Z ostatniej chwili - egzaminy w czasie strajku

Po raz pierwszy od 1993 roku nauczyciele postanowili zadbać o swoje. I nie tylko o swoje. Bo tak naprawdę ich kondycja finansowa, a co za tym idzie – życiowa, to rzecz, która powinna obchodzić wszystkich, dla których wiedza, jakość intelektualna społeczeństwa ma znaczenie.
            Ci wszyscy, którzy wysyłają nauczycieli do pracy przy sklepowych kasach, niech uważają na to, co mówią w przestrzeni publicznej. Bo co zrobicie, moi Państwo,  jak się pedagodzy wkurzą i Waszych rad wysłuchają?  Bez trudu zajmą wasze miejsca, bo zwyczajnie więcej potrafią. Lecz Wy ich miejsc nie zajmiecie.  Sklepy będą więc  miały załogi wykształcone jak nigdzie na świecie, a szkoły pozostaną zamknięte. Fajnie?
            Jednym z elementów strajku była deklaracja nieprzeprowadzenia egzaminów gimnazjalnych. I wszyscy, którzy przyczynili się do  tego, że się jednak w wielu miejscach odbyły (tylko trzy szkoły w Polsce nie przeprowadziły egzaminów) zrobili - w moim przekonaniu - kardynalny błąd! To było złamanie solidarności z nauczycielami, wytrącenie im z rąk jednego z argumentów!!!
Wiele osób, które podjęło się pracy w komisjach zostało „przekonane” w sposób ocierający się o zastraszanie, jak na przykład w łódzkim Urzędzie Marszałkowskim:



             A czy ktoś zastanowił się  nad legalnością przeprowadzonych egzaminów?
 Po pierwsze – kto zweryfikował uprawnienia dyżurujących osób? Kto z nich miał aktualne zaświadczenie o niekaralności (obowiązkowe w pracy nauczyciela!!!). Czy brano pod uwagę specjalizację członka komisji? Na przykład – polonista nie może być w komisji podczas egzaminu z języka polskiego. Egzamin powinien być przeprowadzony jednocześnie w całej Polsce – o tej samej godzinie rozpoczęcie, o tej samej otwieranie kopert, zakończenie.  Czy podczas egzaminu  w komisjach znaleźli się obserwatorzy z Okręgowych Komisji Egzaminacyjnych? Czy uczniowie z dysfunkcjami mieli możliwość pisania egzaminu w osobnych salach, w wydłużonym czasie? Czy podczas piątkowych egzaminów z języków obcych będzie zapewniony komfort przy odsłuchach? Każda z tych kwestii może stać się powodem do skargi złożonej przez rodziców ucznia, któremu egzamin nie poszedł, albo go po prostu nie zdał. Przy zaostrzonej konkurencji tegorocznego naboru do szkół średnich można liczyć na tsunami skarg i odwołań. A argumentów będzie  wiele. 
Nie wspomożono nauczycieli, doprowadzono do tego, że za chwilę PiS odtrąbi zwycięstwo, a nauczyciele będą mogli sobie strajkować do upadu.   

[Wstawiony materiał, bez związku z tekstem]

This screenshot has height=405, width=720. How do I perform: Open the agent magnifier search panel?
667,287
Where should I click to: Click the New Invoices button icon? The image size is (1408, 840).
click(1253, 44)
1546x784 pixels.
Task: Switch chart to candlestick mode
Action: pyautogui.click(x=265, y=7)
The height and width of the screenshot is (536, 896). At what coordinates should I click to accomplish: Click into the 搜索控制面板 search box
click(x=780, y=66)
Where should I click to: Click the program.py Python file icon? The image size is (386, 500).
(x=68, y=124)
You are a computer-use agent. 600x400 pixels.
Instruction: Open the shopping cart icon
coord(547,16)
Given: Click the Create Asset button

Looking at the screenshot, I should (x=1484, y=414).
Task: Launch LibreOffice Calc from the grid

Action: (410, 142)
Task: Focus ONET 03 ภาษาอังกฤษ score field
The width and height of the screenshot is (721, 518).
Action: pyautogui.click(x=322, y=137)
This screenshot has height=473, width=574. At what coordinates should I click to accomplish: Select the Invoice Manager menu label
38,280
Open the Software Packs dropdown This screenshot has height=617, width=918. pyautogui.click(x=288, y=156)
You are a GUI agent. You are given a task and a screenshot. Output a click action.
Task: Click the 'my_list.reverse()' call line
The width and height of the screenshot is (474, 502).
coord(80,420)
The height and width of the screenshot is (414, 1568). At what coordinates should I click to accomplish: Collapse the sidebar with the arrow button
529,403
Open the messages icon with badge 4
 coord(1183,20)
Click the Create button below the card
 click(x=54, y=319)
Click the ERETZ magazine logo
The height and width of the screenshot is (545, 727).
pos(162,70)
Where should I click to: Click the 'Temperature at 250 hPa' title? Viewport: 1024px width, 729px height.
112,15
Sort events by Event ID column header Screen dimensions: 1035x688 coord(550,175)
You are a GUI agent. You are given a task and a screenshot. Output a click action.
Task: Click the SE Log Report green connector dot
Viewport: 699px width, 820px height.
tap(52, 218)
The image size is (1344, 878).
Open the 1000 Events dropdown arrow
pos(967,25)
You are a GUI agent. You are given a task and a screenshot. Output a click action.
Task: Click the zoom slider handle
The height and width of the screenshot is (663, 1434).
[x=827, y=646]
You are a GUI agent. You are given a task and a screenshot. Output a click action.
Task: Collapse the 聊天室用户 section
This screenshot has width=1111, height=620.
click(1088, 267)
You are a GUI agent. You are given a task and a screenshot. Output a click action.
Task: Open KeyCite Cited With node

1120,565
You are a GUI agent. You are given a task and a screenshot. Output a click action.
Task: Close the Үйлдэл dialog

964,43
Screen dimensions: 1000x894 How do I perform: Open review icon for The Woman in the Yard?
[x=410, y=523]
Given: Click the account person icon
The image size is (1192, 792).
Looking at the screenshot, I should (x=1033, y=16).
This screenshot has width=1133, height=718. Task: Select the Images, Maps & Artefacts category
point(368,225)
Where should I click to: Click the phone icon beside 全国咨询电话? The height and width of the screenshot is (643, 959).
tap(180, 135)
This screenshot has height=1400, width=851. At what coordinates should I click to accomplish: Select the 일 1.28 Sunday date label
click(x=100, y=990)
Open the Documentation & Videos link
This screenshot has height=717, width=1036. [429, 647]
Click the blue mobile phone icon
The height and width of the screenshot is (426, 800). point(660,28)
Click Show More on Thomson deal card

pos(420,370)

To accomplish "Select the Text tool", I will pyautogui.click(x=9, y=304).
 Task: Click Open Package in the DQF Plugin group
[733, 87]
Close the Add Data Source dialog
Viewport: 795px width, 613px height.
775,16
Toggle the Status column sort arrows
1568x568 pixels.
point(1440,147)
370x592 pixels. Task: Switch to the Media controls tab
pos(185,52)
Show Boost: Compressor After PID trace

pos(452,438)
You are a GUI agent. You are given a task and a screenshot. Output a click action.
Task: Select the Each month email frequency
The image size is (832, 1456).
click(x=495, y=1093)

                                                  Przedruki są możliwe pod warunkiem podania źródła publikacji


                                                       © Dorota Ceran/ceran.press



Z serwisem Ceran.Press współpracują





GŁÓWNY SPONSOR KSIĄŻKI
A ja Łódź wolę...

Komentarze

Popularne posty z tego bloga

Awantura w Zgierzu, czyli czego się nie dowiesz z Łódzkich Wiadomości Dnia (TVP3)

Pożegnanie z Czytelnikami (na jakiś czas...)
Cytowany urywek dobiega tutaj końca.